In How to optimise Julia code: A practical guide, Jakob Nissen suggests that one way to optimize code + reduce allocations is to
- Preallocate buffers once and reuse them multiple times
I’m wondering if someone has a walkthrough of an actual example comparing a “repeatedly allocate” solution to a “preallocate buffers and reuse” solution. I think I understand the idea, but I’m wondering how to follow the advice in practice.

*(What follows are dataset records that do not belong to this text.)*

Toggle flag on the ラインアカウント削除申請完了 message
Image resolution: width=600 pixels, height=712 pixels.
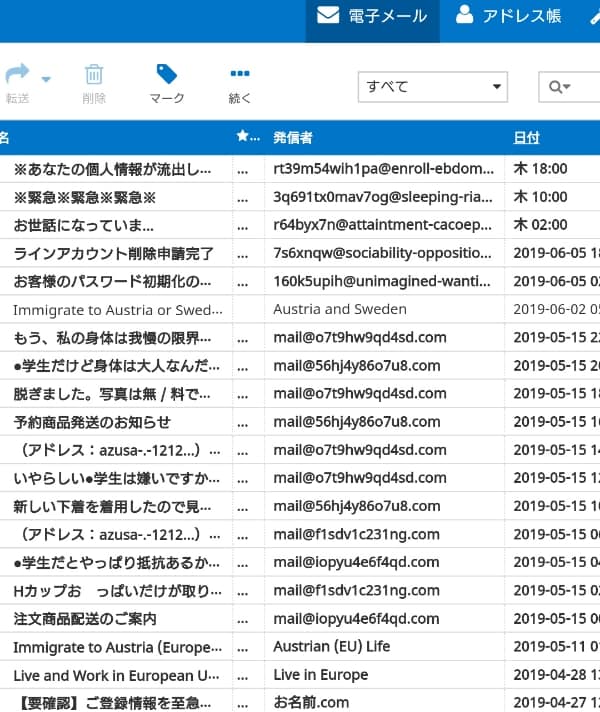click(242, 253)
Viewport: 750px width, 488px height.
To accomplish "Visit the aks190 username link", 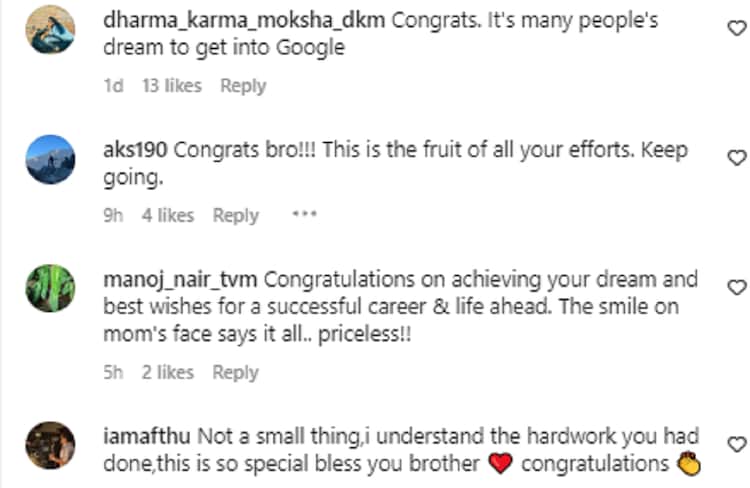I will pos(136,150).
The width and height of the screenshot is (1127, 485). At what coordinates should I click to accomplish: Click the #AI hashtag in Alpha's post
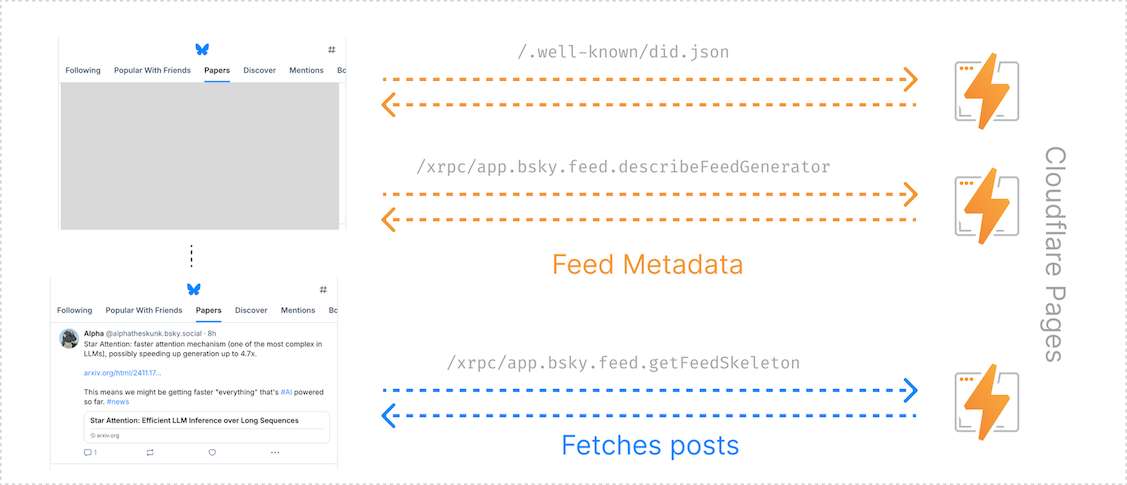tap(286, 391)
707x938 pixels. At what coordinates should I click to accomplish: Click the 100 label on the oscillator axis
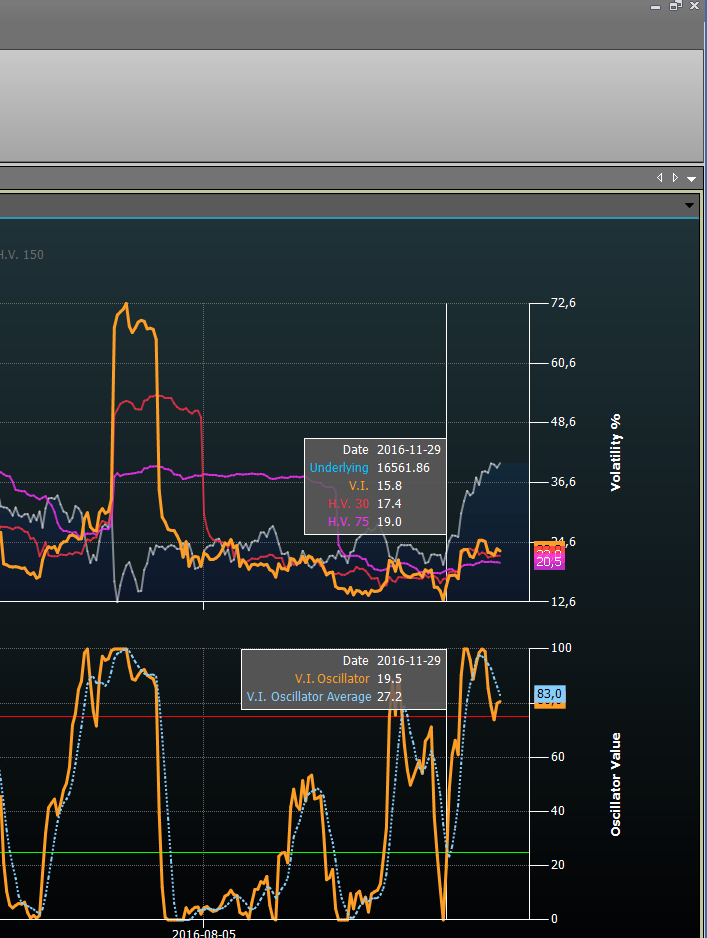pyautogui.click(x=561, y=648)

For example, I have a calculation like the following:
struct ResultData
value::Float64
result_type::Bool
end
function calculate_and_use(x, y, z)
if y > z
temp = ResultData(y + z, true)
else
temp = ResultData(y * z, false)
end
if temp.result_type
x + z
else
x - z
end
end
Please ignore the implementation details—calculate_and_use
is any involved calculation that involves an allocation of an object, here played by ResultData
, which has some overhead.
Let’s say calculate_and_use
has to be called millions of times by some function, so each time there’s an allocation of a ResultData
object which is then thrown away and, voila, re-allocated a split second later. (Not that this seems to matter, but ResultData
could actually be a fixed-length Vector{ResultData}
or similar, but in any case: it’s created, used, and then thrown away.)
What would be the analogue of pre-allocating a buffer in this context? Would I have some global buf = ResultData(0.0,false)
that just gets overwritten? (But this violates “Use immutable structs over mutable struct
when mutation is not needed,” as well as violating the dictum not to use global
s.)
If not, then what is the right way to follow the preallocation advice in this context?
Or have I misunderstood the preallocation advice…and it is only applicable in other contexts?
Any suggestions appreciated; thank you!